**TASK DATA**

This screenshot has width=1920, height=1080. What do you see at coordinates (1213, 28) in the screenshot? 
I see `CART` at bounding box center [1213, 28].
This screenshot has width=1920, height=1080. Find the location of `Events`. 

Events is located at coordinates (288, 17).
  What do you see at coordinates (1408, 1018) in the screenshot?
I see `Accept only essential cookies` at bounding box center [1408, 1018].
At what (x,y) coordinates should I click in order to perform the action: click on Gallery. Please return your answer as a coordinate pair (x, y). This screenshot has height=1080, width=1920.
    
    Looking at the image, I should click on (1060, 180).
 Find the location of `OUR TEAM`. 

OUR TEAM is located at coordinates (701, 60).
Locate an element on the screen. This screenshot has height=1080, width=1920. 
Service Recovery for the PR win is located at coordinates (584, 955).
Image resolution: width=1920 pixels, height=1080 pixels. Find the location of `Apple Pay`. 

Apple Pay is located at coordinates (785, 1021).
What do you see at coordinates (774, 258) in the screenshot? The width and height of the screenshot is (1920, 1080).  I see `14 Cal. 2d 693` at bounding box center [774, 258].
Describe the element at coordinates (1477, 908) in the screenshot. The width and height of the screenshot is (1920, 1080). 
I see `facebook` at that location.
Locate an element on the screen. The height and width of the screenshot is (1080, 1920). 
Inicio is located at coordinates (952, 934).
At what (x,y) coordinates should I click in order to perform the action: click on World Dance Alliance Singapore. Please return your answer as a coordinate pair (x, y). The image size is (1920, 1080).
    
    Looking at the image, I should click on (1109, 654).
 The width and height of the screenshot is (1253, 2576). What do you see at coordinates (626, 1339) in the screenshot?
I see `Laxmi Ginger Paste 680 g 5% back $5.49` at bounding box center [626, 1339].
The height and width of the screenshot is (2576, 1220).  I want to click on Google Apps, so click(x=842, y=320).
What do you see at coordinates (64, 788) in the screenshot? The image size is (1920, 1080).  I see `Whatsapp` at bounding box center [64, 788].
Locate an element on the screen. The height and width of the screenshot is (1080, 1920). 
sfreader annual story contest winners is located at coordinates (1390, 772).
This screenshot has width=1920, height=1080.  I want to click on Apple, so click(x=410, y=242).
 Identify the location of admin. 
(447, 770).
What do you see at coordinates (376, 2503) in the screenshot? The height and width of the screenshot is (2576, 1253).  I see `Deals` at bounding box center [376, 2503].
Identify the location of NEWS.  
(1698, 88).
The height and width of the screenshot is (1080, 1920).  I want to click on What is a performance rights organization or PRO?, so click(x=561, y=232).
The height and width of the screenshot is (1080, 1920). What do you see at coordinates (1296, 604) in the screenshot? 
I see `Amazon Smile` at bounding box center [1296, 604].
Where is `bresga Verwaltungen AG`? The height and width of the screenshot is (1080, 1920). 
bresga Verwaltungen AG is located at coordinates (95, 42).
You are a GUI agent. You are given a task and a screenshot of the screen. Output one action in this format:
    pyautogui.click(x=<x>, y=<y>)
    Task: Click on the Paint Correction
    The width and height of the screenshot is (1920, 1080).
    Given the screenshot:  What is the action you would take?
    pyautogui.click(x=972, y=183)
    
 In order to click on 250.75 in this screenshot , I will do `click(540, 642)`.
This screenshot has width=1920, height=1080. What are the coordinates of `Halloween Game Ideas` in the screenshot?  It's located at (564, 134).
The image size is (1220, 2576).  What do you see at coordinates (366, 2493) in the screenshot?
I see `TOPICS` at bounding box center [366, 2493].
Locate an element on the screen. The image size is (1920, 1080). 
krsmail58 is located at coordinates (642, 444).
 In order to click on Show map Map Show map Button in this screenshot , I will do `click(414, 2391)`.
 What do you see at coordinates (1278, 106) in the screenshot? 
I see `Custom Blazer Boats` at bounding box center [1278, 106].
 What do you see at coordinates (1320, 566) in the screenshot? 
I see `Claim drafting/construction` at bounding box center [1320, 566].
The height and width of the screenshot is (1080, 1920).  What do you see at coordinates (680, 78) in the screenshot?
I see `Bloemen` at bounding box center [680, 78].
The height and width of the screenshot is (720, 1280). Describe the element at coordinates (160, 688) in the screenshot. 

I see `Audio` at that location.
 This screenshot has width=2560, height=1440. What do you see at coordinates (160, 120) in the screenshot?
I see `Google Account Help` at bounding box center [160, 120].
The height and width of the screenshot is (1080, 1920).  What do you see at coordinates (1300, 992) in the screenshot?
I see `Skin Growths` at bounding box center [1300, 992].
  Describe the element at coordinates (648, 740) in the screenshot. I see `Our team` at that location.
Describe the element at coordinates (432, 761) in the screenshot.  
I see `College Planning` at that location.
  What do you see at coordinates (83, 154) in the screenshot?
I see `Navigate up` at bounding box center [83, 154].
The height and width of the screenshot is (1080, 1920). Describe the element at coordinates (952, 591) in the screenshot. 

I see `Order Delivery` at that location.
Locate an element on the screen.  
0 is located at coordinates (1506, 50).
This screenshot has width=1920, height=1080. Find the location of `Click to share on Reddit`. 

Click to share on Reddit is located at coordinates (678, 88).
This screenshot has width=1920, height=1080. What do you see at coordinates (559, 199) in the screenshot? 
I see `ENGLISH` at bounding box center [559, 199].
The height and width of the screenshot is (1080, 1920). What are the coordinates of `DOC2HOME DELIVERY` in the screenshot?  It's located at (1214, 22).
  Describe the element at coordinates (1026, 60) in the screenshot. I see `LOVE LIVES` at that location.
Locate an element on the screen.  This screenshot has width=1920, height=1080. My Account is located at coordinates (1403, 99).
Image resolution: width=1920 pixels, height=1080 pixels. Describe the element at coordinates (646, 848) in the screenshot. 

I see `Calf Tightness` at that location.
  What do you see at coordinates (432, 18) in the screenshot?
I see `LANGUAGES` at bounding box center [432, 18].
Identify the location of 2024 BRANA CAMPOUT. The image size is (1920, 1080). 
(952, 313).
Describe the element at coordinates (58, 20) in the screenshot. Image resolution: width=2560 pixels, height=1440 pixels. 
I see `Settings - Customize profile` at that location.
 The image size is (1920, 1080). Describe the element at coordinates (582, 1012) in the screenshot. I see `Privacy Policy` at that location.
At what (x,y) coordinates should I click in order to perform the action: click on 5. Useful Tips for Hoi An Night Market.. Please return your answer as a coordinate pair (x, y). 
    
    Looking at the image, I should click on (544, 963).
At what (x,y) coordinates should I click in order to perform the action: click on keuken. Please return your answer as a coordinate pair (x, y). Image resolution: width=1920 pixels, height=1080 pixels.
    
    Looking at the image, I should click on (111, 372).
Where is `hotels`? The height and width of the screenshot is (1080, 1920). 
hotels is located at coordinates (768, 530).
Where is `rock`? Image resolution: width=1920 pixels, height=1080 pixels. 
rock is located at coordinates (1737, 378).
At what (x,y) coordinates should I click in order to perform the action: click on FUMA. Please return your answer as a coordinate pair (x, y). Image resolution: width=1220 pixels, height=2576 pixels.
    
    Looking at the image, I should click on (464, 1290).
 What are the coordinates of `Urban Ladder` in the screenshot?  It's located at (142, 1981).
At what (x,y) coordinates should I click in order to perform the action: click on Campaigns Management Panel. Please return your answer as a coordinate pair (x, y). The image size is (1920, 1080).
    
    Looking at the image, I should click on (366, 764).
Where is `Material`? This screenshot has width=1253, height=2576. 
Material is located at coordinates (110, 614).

**GIVEN INSTRUCTION**
Can you repeat all of the lines above word for word?

**RESULT OF THIS TASK**
This screenshot has width=1920, height=1080. What do you see at coordinates (1213, 28) in the screenshot? 
I see `CART` at bounding box center [1213, 28].
This screenshot has width=1920, height=1080. Find the location of `Events`. 

Events is located at coordinates (288, 17).
  What do you see at coordinates (1408, 1018) in the screenshot?
I see `Accept only essential cookies` at bounding box center [1408, 1018].
At what (x,y) coordinates should I click in order to perform the action: click on Gallery. Please return your answer as a coordinate pair (x, y). This screenshot has height=1080, width=1920.
    
    Looking at the image, I should click on (1060, 180).
 Find the location of `OUR TEAM`. 

OUR TEAM is located at coordinates (701, 60).
Locate an element on the screen. This screenshot has height=1080, width=1920. 
Service Recovery for the PR win is located at coordinates (584, 955).
Image resolution: width=1920 pixels, height=1080 pixels. Find the location of `Apple Pay`. 

Apple Pay is located at coordinates (785, 1021).
What do you see at coordinates (774, 258) in the screenshot? The width and height of the screenshot is (1920, 1080).  I see `14 Cal. 2d 693` at bounding box center [774, 258].
Describe the element at coordinates (1477, 908) in the screenshot. The width and height of the screenshot is (1920, 1080). 
I see `facebook` at that location.
Locate an element on the screen. The height and width of the screenshot is (1080, 1920). 
Inicio is located at coordinates (952, 934).
At what (x,y) coordinates should I click in order to perform the action: click on World Dance Alliance Singapore. Please return your answer as a coordinate pair (x, y). The image size is (1920, 1080).
    
    Looking at the image, I should click on (1109, 654).
 The width and height of the screenshot is (1253, 2576). What do you see at coordinates (626, 1339) in the screenshot?
I see `Laxmi Ginger Paste 680 g 5% back $5.49` at bounding box center [626, 1339].
The height and width of the screenshot is (2576, 1220).  I want to click on Google Apps, so click(x=842, y=320).
What do you see at coordinates (64, 788) in the screenshot? The image size is (1920, 1080).  I see `Whatsapp` at bounding box center [64, 788].
Locate an element on the screen. The height and width of the screenshot is (1080, 1920). 
sfreader annual story contest winners is located at coordinates (1390, 772).
This screenshot has width=1920, height=1080.  I want to click on Apple, so click(x=410, y=242).
 Identify the location of admin. 
(447, 770).
What do you see at coordinates (376, 2503) in the screenshot? The height and width of the screenshot is (2576, 1253).  I see `Deals` at bounding box center [376, 2503].
Identify the location of NEWS.  
(1698, 88).
The height and width of the screenshot is (1080, 1920).  I want to click on What is a performance rights organization or PRO?, so click(x=561, y=232).
The height and width of the screenshot is (1080, 1920). What do you see at coordinates (1296, 604) in the screenshot? 
I see `Amazon Smile` at bounding box center [1296, 604].
Where is `bresga Verwaltungen AG`? The height and width of the screenshot is (1080, 1920). 
bresga Verwaltungen AG is located at coordinates (95, 42).
You are a GUI agent. You are given a task and a screenshot of the screen. Output one action in this format:
    pyautogui.click(x=<x>, y=<y>)
    Task: Click on the Paint Correction
    The width and height of the screenshot is (1920, 1080).
    Given the screenshot:  What is the action you would take?
    pyautogui.click(x=972, y=183)
    
 In order to click on 250.75 in this screenshot , I will do `click(540, 642)`.
This screenshot has width=1920, height=1080. What are the coordinates of `Halloween Game Ideas` in the screenshot?  It's located at (564, 134).
The image size is (1220, 2576).  What do you see at coordinates (366, 2493) in the screenshot?
I see `TOPICS` at bounding box center [366, 2493].
Locate an element on the screen. The image size is (1920, 1080). 
krsmail58 is located at coordinates (642, 444).
 In order to click on Show map Map Show map Button in this screenshot , I will do `click(414, 2391)`.
 What do you see at coordinates (1278, 106) in the screenshot? 
I see `Custom Blazer Boats` at bounding box center [1278, 106].
 What do you see at coordinates (1320, 566) in the screenshot? 
I see `Claim drafting/construction` at bounding box center [1320, 566].
The height and width of the screenshot is (1080, 1920).  What do you see at coordinates (680, 78) in the screenshot?
I see `Bloemen` at bounding box center [680, 78].
The height and width of the screenshot is (720, 1280). Describe the element at coordinates (160, 688) in the screenshot. 

I see `Audio` at that location.
 This screenshot has width=2560, height=1440. What do you see at coordinates (160, 120) in the screenshot?
I see `Google Account Help` at bounding box center [160, 120].
The height and width of the screenshot is (1080, 1920).  What do you see at coordinates (1300, 992) in the screenshot?
I see `Skin Growths` at bounding box center [1300, 992].
  Describe the element at coordinates (648, 740) in the screenshot. I see `Our team` at that location.
Describe the element at coordinates (432, 761) in the screenshot.  
I see `College Planning` at that location.
  What do you see at coordinates (83, 154) in the screenshot?
I see `Navigate up` at bounding box center [83, 154].
The height and width of the screenshot is (1080, 1920). Describe the element at coordinates (952, 591) in the screenshot. 

I see `Order Delivery` at that location.
Locate an element on the screen.  
0 is located at coordinates (1506, 50).
This screenshot has width=1920, height=1080. Find the location of `Click to share on Reddit`. 

Click to share on Reddit is located at coordinates (678, 88).
This screenshot has width=1920, height=1080. What do you see at coordinates (559, 199) in the screenshot? 
I see `ENGLISH` at bounding box center [559, 199].
The height and width of the screenshot is (1080, 1920). What are the coordinates of `DOC2HOME DELIVERY` in the screenshot?  It's located at (1214, 22).
  Describe the element at coordinates (1026, 60) in the screenshot. I see `LOVE LIVES` at that location.
Locate an element on the screen.  This screenshot has width=1920, height=1080. My Account is located at coordinates (1403, 99).
Image resolution: width=1920 pixels, height=1080 pixels. Describe the element at coordinates (646, 848) in the screenshot. 

I see `Calf Tightness` at that location.
  What do you see at coordinates (432, 18) in the screenshot?
I see `LANGUAGES` at bounding box center [432, 18].
Identify the location of 2024 BRANA CAMPOUT. The image size is (1920, 1080). 
(952, 313).
Describe the element at coordinates (58, 20) in the screenshot. Image resolution: width=2560 pixels, height=1440 pixels. 
I see `Settings - Customize profile` at that location.
 The image size is (1920, 1080). Describe the element at coordinates (582, 1012) in the screenshot. I see `Privacy Policy` at that location.
At what (x,y) coordinates should I click in order to perform the action: click on 5. Useful Tips for Hoi An Night Market.. Please return your answer as a coordinate pair (x, y). 
    
    Looking at the image, I should click on (544, 963).
At what (x,y) coordinates should I click in order to perform the action: click on keuken. Please return your answer as a coordinate pair (x, y). Image resolution: width=1920 pixels, height=1080 pixels.
    
    Looking at the image, I should click on (111, 372).
Where is `hotels`? The height and width of the screenshot is (1080, 1920). 
hotels is located at coordinates (768, 530).
Where is `rock`? Image resolution: width=1920 pixels, height=1080 pixels. 
rock is located at coordinates (1737, 378).
At what (x,y) coordinates should I click in order to perform the action: click on FUMA. Please return your answer as a coordinate pair (x, y). Image resolution: width=1220 pixels, height=2576 pixels.
    
    Looking at the image, I should click on (464, 1290).
 What are the coordinates of `Urban Ladder` in the screenshot?  It's located at (142, 1981).
At what (x,y) coordinates should I click in order to perform the action: click on Campaigns Management Panel. Please return your answer as a coordinate pair (x, y). The image size is (1920, 1080).
    
    Looking at the image, I should click on (366, 764).
Where is `Material`? This screenshot has width=1253, height=2576. 
Material is located at coordinates (110, 614).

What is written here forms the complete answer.